Stored data entries
◇ ◇ ◇ ◇ ◇ ◇ ◇

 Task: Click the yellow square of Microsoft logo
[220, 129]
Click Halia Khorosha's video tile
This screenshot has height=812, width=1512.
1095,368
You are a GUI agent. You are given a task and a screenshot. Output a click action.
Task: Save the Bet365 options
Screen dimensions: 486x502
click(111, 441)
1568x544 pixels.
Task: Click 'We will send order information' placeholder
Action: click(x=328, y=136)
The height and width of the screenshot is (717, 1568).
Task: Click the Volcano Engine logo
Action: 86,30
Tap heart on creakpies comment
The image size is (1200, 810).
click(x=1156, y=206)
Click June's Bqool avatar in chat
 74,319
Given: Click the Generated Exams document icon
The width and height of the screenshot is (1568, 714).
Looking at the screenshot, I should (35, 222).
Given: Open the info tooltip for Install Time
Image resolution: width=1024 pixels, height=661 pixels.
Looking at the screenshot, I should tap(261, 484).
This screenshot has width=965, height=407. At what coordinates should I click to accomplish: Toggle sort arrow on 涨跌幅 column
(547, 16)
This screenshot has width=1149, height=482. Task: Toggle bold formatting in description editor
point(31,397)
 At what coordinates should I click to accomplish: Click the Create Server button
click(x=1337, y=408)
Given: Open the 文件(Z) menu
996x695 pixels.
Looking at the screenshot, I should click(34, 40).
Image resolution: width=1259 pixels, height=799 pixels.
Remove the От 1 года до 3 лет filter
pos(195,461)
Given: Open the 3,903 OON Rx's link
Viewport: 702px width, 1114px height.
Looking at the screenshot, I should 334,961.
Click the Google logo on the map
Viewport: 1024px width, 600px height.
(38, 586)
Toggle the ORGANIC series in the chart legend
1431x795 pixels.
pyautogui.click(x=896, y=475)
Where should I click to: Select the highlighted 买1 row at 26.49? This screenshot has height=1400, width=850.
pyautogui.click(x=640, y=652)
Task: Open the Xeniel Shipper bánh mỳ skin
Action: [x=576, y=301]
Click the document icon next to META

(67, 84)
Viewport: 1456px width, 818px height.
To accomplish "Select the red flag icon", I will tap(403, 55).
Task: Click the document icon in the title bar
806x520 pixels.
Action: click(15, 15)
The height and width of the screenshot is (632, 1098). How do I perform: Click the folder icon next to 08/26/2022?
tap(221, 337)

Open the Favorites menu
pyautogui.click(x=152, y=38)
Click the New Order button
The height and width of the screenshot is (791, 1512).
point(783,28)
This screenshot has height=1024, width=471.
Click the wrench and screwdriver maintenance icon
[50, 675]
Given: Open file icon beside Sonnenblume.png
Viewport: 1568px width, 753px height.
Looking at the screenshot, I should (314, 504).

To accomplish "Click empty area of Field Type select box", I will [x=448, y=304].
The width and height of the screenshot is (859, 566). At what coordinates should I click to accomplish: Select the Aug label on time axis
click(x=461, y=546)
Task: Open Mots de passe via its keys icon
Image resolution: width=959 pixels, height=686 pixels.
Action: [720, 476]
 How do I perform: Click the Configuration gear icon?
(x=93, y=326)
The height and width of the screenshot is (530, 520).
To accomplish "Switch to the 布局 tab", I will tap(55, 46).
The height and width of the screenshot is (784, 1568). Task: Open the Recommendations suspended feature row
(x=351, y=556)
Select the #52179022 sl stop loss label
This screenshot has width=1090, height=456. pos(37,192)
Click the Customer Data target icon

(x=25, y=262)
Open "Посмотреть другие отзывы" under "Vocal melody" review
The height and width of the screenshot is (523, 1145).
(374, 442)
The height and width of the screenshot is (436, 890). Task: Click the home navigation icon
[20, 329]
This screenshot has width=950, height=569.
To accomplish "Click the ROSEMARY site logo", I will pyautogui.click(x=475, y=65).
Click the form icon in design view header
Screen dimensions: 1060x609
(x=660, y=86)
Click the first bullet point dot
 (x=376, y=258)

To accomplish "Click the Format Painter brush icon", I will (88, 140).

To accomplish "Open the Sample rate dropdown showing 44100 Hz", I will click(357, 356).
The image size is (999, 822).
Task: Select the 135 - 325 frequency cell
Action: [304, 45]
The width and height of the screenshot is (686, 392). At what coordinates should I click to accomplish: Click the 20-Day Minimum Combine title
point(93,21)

◇ ◇ ◇ ◇ ◇ ◇ ◇

## WHAT YOU ARE ASKED TO DO:
Each record above should be retyped in full, exactly as shown.

## FINISHED EXERCISE:
 Task: Click the yellow square of Microsoft logo
[220, 129]
Click Halia Khorosha's video tile
This screenshot has height=812, width=1512.
1095,368
You are a GUI agent. You are given a task and a screenshot. Output a click action.
Task: Save the Bet365 options
Screen dimensions: 486x502
click(111, 441)
1568x544 pixels.
Task: Click 'We will send order information' placeholder
Action: click(x=328, y=136)
The height and width of the screenshot is (717, 1568).
Task: Click the Volcano Engine logo
Action: 86,30
Tap heart on creakpies comment
The image size is (1200, 810).
click(x=1156, y=206)
Click June's Bqool avatar in chat
 74,319
Given: Click the Generated Exams document icon
The width and height of the screenshot is (1568, 714).
Looking at the screenshot, I should (35, 222).
Given: Open the info tooltip for Install Time
Image resolution: width=1024 pixels, height=661 pixels.
Looking at the screenshot, I should tap(261, 484).
This screenshot has width=965, height=407. At what coordinates should I click to accomplish: Toggle sort arrow on 涨跌幅 column
(547, 16)
This screenshot has width=1149, height=482. Task: Toggle bold formatting in description editor
point(31,397)
 At what coordinates should I click to accomplish: Click the Create Server button
click(x=1337, y=408)
Given: Open the 文件(Z) menu
996x695 pixels.
Looking at the screenshot, I should click(34, 40).
Image resolution: width=1259 pixels, height=799 pixels.
Remove the От 1 года до 3 лет filter
pos(195,461)
Given: Open the 3,903 OON Rx's link
Viewport: 702px width, 1114px height.
Looking at the screenshot, I should 334,961.
Click the Google logo on the map
Viewport: 1024px width, 600px height.
(38, 586)
Toggle the ORGANIC series in the chart legend
1431x795 pixels.
pyautogui.click(x=896, y=475)
Where should I click to: Select the highlighted 买1 row at 26.49? This screenshot has height=1400, width=850.
pyautogui.click(x=640, y=652)
Task: Open the Xeniel Shipper bánh mỳ skin
Action: [x=576, y=301]
Click the document icon next to META

(67, 84)
Viewport: 1456px width, 818px height.
To accomplish "Select the red flag icon", I will tap(403, 55).
Task: Click the document icon in the title bar
806x520 pixels.
Action: click(15, 15)
The height and width of the screenshot is (632, 1098). How do I perform: Click the folder icon next to 08/26/2022?
tap(221, 337)

Open the Favorites menu
pyautogui.click(x=152, y=38)
Click the New Order button
The height and width of the screenshot is (791, 1512).
point(783,28)
This screenshot has height=1024, width=471.
Click the wrench and screwdriver maintenance icon
[50, 675]
Given: Open file icon beside Sonnenblume.png
Viewport: 1568px width, 753px height.
Looking at the screenshot, I should (314, 504).

To accomplish "Click empty area of Field Type select box", I will [x=448, y=304].
The width and height of the screenshot is (859, 566). At what coordinates should I click to accomplish: Select the Aug label on time axis
click(x=461, y=546)
Task: Open Mots de passe via its keys icon
Image resolution: width=959 pixels, height=686 pixels.
Action: [720, 476]
 How do I perform: Click the Configuration gear icon?
(x=93, y=326)
The height and width of the screenshot is (530, 520).
To accomplish "Switch to the 布局 tab", I will tap(55, 46).
The height and width of the screenshot is (784, 1568). Task: Open the Recommendations suspended feature row
(x=351, y=556)
Select the #52179022 sl stop loss label
This screenshot has width=1090, height=456. pos(37,192)
Click the Customer Data target icon

(x=25, y=262)
Open "Посмотреть другие отзывы" under "Vocal melody" review
The height and width of the screenshot is (523, 1145).
(374, 442)
The height and width of the screenshot is (436, 890). Task: Click the home navigation icon
[20, 329]
This screenshot has width=950, height=569.
To accomplish "Click the ROSEMARY site logo", I will pyautogui.click(x=475, y=65).
Click the form icon in design view header
Screen dimensions: 1060x609
(x=660, y=86)
Click the first bullet point dot
 (x=376, y=258)

To accomplish "Click the Format Painter brush icon", I will (88, 140).

To accomplish "Open the Sample rate dropdown showing 44100 Hz", I will click(357, 356).
The image size is (999, 822).
Task: Select the 135 - 325 frequency cell
Action: [304, 45]
The width and height of the screenshot is (686, 392). At what coordinates should I click to accomplish: Click the 20-Day Minimum Combine title
point(93,21)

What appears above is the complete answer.